What you need to do — Please copy, exactly as they appear below, the lines from the one containing "Click the Video" through the one containing "The image size is (1456, 821).".

[Stored items from a collection]
┄┄┄┄┄┄┄┄┄┄┄┄┄┄┄┄┄┄┄┄
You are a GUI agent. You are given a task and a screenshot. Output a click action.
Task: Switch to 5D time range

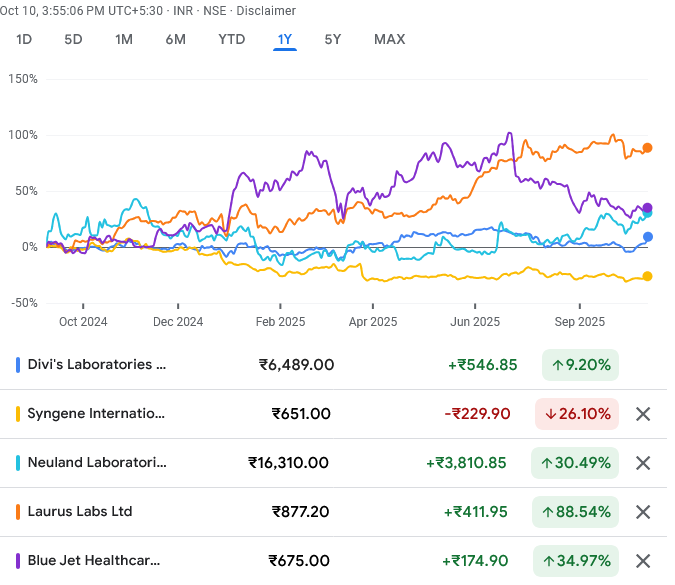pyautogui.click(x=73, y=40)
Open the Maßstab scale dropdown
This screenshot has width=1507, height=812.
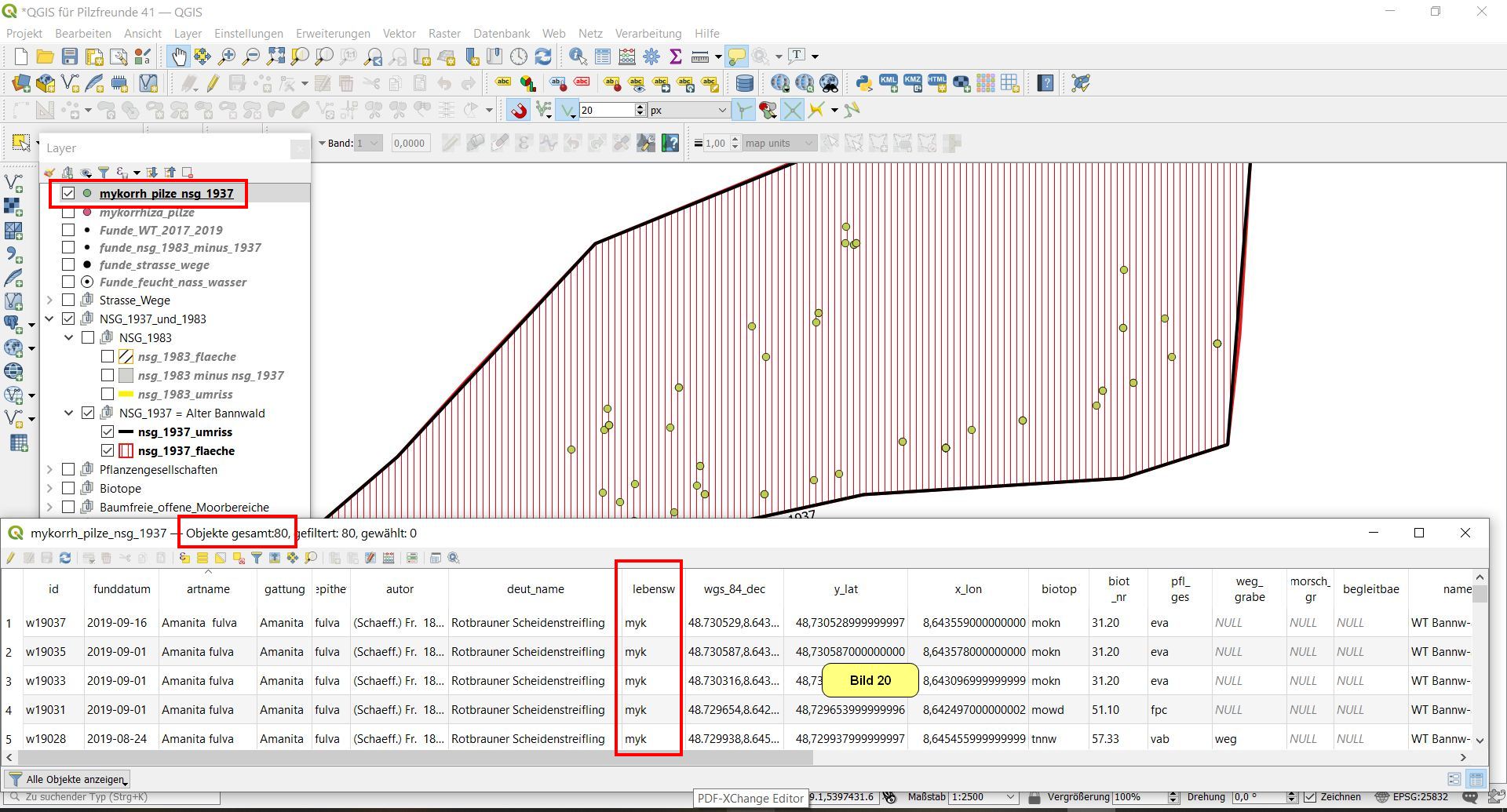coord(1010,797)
┄┄┄┄┄┄┄┄┄┄┄┄┄┄┄┄┄┄┄┄
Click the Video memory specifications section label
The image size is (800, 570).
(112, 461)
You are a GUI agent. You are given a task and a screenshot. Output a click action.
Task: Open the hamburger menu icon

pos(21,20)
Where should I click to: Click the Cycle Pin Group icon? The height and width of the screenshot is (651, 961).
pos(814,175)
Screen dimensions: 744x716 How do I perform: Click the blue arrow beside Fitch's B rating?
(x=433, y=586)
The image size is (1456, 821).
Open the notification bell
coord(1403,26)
┄┄┄┄┄┄┄┄┄┄┄┄┄┄┄┄┄┄┄┄
Answer to this problem —
Click the Video memory specifications section label
The image size is (800, 570).
(112, 461)
You are a GUI agent. You are given a task and a screenshot. Output a click action.
Task: Open the hamburger menu icon

pos(21,20)
Where should I click to: Click the Cycle Pin Group icon? The height and width of the screenshot is (651, 961).
pos(814,175)
Screen dimensions: 744x716 How do I perform: Click the blue arrow beside Fitch's B rating?
(x=433, y=586)
The image size is (1456, 821).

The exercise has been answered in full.